Gravel 2 — Hackney Gravel.
Gravel 3 — Taplow Gravel.
Gravel 4 — Kempton Park Gravel — the youngest.
Head — a mixture mainly of sticky clay with silt, sand and gravel all jumbled together by the downward movement of material from higher layers.
Silt (sometimes called "Brickearth") — Langley Silt — clay and silt.
Alluvium — clay, silt, sand and gravel — formed since the end of last Ice Age.
Beneath all these deposited materials are the much older "Bedrocks".
These are London Clay, a layer of clay and silt up to 150 metres thick that formed around 50 million years ago.
Below that, 30 metres of Woolwich, Reading and Thanet Beds of very mixed materials, including shells, vegetable remains, clay, pebbles, sand, and flints.
And beneath all of the above lies Chalk, up to 200 metres thick, formed between 100 million and 61 million years ago. Over millennia huge volumes of water have percolated down Into this permeable layer that can be tapped by "artesian wells" such as the one beneath Wandsworth Prison.
Chalk often contains layers of Flints. There are no outcrops of chalk in our area, but most of the pebbles and gravels across our Common were once flint, pushed around, broken up, and smoothed by glaciers and flowing water.
There's loads more stuff below the Chalk too, but we've got to stop somewhere.
Perhaps, sometime in the future, we can look at other boreholes on and around the Common — most having been undertaken for the construction of wells, sewers, foundations of buildings, high-tension electricity cables, and even the possibility of running a train beneath our feet.
There's a lot more to be said about the fascination of local geology and topography, for example the sculpting of the landforms that underlie our Common and roads, and the durable perception (and reality) that this represents is a "healthy" area. But not now.
A few years ago, I made a 90-second video of water running over gravel on the side of the Avenue path near Bellevue Road:
THis list is a bit of a rag-bag at the moment, but I wanted to record some of the resources I'd come across in researching this month's Chronicles.

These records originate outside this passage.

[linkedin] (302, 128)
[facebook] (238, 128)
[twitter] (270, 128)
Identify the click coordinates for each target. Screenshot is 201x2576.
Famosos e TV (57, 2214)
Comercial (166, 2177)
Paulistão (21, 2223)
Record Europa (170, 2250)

I'll almost certainly carry on trying to make sense of our local geology. And you may fancy doing the same.
— Learn more (much more) on the British Geology Society (BGS) website.
— Explore the BGS "Geology Viewer".
— BGS Borehole online map and records (GeoIndex Onshore).
— I expect D.R. Bridgland, Quaternary of the Thames (1994) is the bible of local geology. Thorough but very technical.
— Very good (easier, though still often beyond me), is R.A. Ellison et al, Geology of London. Memoir of the British Geological Survey, Sheets 256 (North London), 257 (Romford), 270 (South London) and 271 (Dartford). British Geological Survey. Online here.
— The Geology of London, compiled by Diana Clements. Geologists' Association Guide No. 68. Includes itineraries. I've only seen the introduction in an old edition, but even that was useful. There was a 2nd edition in 2024.
H Barron et al, London’s foundations: protecting the geodiversity of the capital , London, UK, Greater London Authority (pdf).
Over time, I'll add to this list. Let me know if you come across anything you find useful.
SO many more stories still to tell. But that's all for now, folks.